Política

Orfis o contralorías, tapaderas de corrupción e impunidad

septiembre 01, 2017

Ningún sentido tienen las famosas contralorías internas de los gobiernos, sea federal o estatal, o bien, la Auditoria Superior de la Federación y Orfis (Organo de fiscalización superior), cuando no sea para crear más burocracia y simular que existe vigilancia de los recursos públicos, cuando más bien constituye el centro de solapamiento y tapadera para la corrupción e impunidad, pues hasta la fecha no existe un servidor público encausado o procesado y, lógicamente, eso no acontece, cuando el Ministerio Público es amanuense del presidente o gobernador en turno, y en el caso de Veracruz, a sotto voce , se dijo que Mauricio Audirac –responsable del Orfis, ahora imputado– al través de su despacho privado, limpiaba los ayuntamientos para evitar que fueran sancionados.

Causa un profundo dolor y malestar, además de encabronamiento e indignación –porque sin duda nos ven la cara de idiotas, por no decir otra cosa por respeto a quienes nos leen– cuando observamos que el presidente Peña Nieto revive la Contraloría de la federación, que estaba sepultada, por la falta de credibilidad y constituía una farsa, para que lo investigue por corrupción y nombra a su titular que, después de ese espantoso ridículo lo envía al banco del gobierno –Bansefi– para aquello de que vivir fuera del presupuesto es" un error", y no pasa nada.

Ahora, después de ese cinismo asombroso y deleznable, el presidente es encausado y la sociedad lo aplaude porque dejó el gobierno; en tanto, la nueva secretaria de esa dependencia, Arely Gómez, que fue procuradora de la República, logró esclarecer, de manera científica y clara, que los asesinatos de los 43 maestros de Iguala, Guerrero, como los enfrentamientos con el ejército en Tlatlaya, Estado de México y Nonato en Michoacán, están resueltos y que los responsables, plenamente identificados, están sujetos, de acuerdo con el nuevo sistema penal acusatorio, adversarial y oral, a los juicios respectivos, respetándoles los derechos de presunción de inocencia y debido proceso, vaya, el país está en la modernidad, esto en el imaginario de la consolación.

Por ello, ridículo mayor resulta este propósito ingenuo, en tanto no acontezca lo que vemos en Guatemala, donde las Naciones Unidas han propiciado la creación de un Ministerio Público o fiscalía especial, que profundiza, sin límites algunos en las investigaciones, dado que la corrupción alcanza a todos y consecuentemente, los países, si no es así, jamás encontrarán que la justicia se imparta sin complicidades y componendas y México no es ni será la excepción.
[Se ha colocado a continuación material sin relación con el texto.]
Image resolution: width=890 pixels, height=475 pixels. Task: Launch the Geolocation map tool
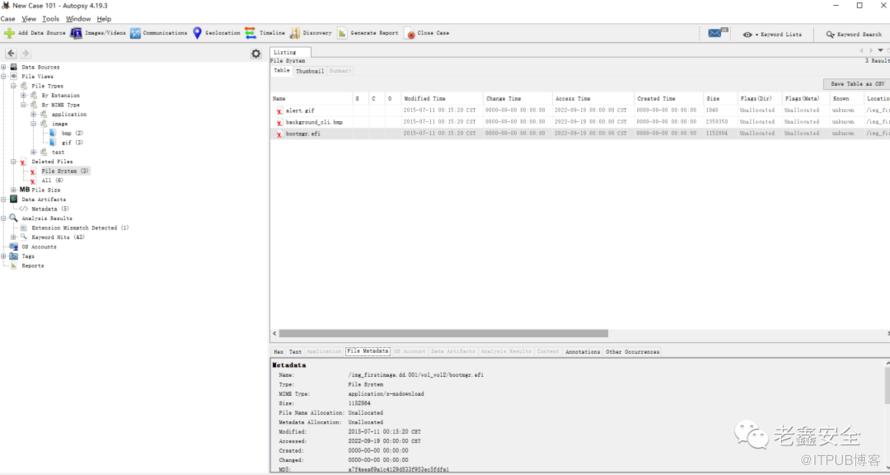click(x=198, y=33)
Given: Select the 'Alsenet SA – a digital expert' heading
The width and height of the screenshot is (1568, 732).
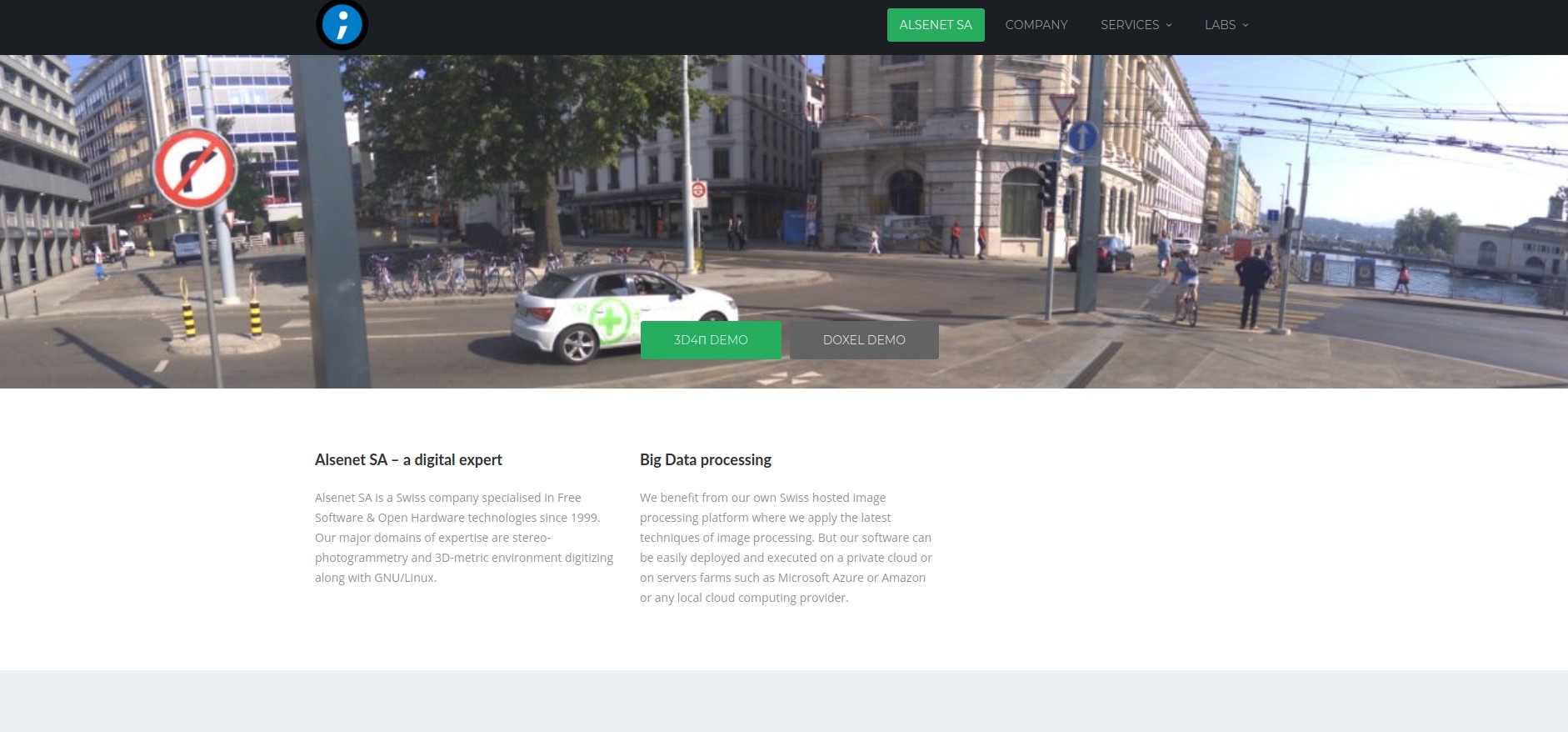Looking at the screenshot, I should (x=408, y=459).
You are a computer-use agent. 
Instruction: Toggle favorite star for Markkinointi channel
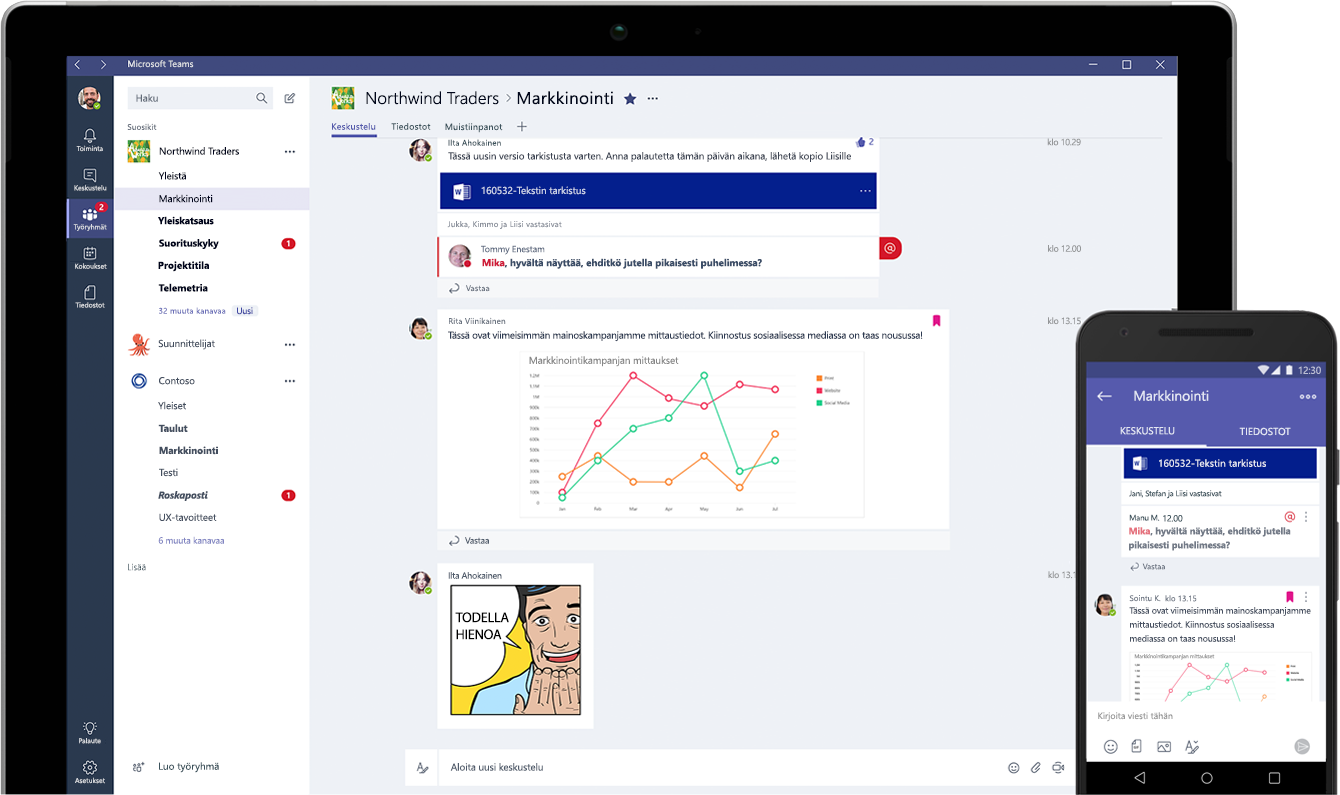(630, 98)
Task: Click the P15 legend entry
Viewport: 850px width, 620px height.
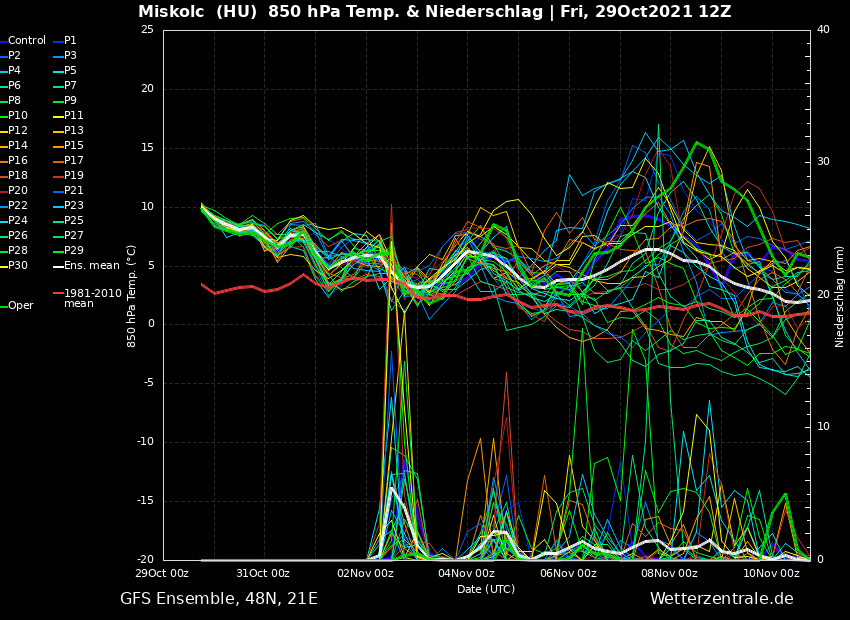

El mejor ejemplo lo tenemos con la empresa corruptora más importante en el continente americano, Odebrecht, que en México no dejó títere con cabeza, pues desde Calderón –el autor de los crímenes más nefandos en México, hasta Peña Nieto–, les mojó la mano, no sólo para ganar elecciones sino para enriquecerlos impunemente.

Ahora se explica uno por qué el temor de Peña Nieto de que el fiscal anticorrupción o quien integre el Ministerio Público no sea Raúl Cervantes Andrade, quien, además, no ha revelado los trastupijes que el director de Pemex y el presidente hicieron con la empresa brasileña porque, en tanto en Perú y demás países, se señalan directamente a los presidentes, aquí el silencio llega al asombro infantil, es decir, nadie va a denunciar penalmente al presidente, y menos quienes han estado y están a su servicio, pues dudo que Medina Mora, ministro de la Corte propuesto por Peña Nieto, vaya a emitir un voto en su contra si viene precisamente de la complicidad de Calderón que lo hizo procurador y toleró el atropello contra la francesa Florences Casez.

De otra suerte, no estaríamos enterados de que el presidente del PAN ha enriquecido a su familia aprovechado su papel protagónico en la política, sin embargo, al resultarle respondón, en los días subsecuentes la guerra en contra de Anaya seguirá hasta someterlo, pues no es poco lo que está en juego, de tal manera que "calumnia que algo queda".

Por ello, ningún sentido tiene capacitar a los funcionarios de las contralorías o los orfis, cuando no sea para que tengan más capacidad y experiencia para tapar la corrupción, pues como afirmaba López Arias, "los contadores desaparecen un elefante sin rastro alguno", y si ésa es la intención de fondo, los nuevos juicios penales obligarán a los abogados a estar preparados y certificados para tener éxito.